Toymaker data breach exposed over 6M kids

Toymaker data breach exposed over 6M kids
© Getty Images

The digital toymaker VTech on Tuesday said that the data of over 6.3 million children was exposed in a hack that also compromised almost 5 million parent accounts.


The company initially revealed the breach on Friday, but declined to disclose how many children’s profiles were affected. Motherboard, which uncovered the breach, reported that the dump included the data of at least 200,000 children.

“Regretfully our database was not as secure as it should have been,” VTech said in a statement updated Tuesday. “Upon discovering the breach, we immediately conducted a comprehensive check of the affected site and have taken thorough actions against future attacks.”

The information exposed for children includes names, gender and birthdates. Security experts who have reviewed the data say that it is possible to link children’s information with their parents’ data, thereby revealing the kids’ full addresses and other information.

Stolen data for the parents includes mailing and email addresses, security questions used for password resets, IP addresses, passwords and download histories.

The hacker claiming responsibility for the breach appears to have only shared the information with Motherboard and says he is going to do “nothing” with the data, the publication reports.
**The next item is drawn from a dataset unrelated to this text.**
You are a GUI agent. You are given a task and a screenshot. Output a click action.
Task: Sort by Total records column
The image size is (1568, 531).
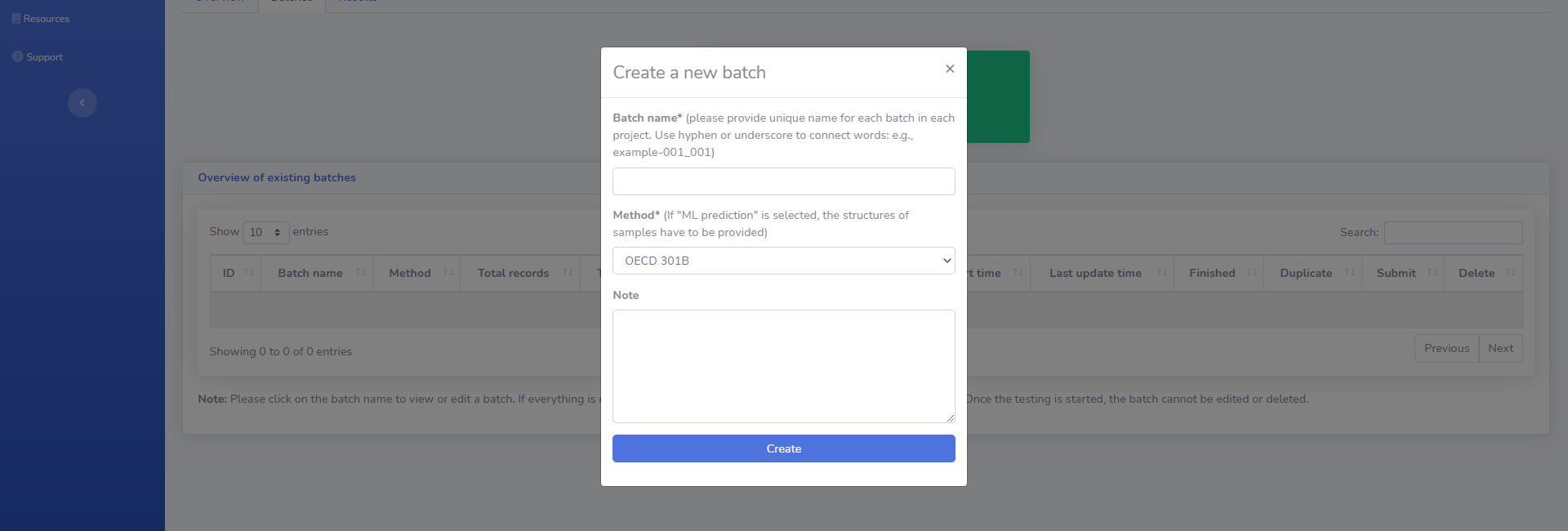[520, 273]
Chat logs between parents and children were also inappropriately accessed, as well as photos of children, according to Motherboard.

”Frankly, it makes me sick that I was able to get all this stuff,” the hacker told Motherboard via encrypted chat. ”VTech should have the book thrown at them.”

VTech declined to confirm or deny the reports, citing an ongoing investigation. It says that the messages and images are encrypted.

The hack impacted worldwide users of VTech’s app store, Learning Lodge, which has been temporarily shut down while an investigation is ongoing.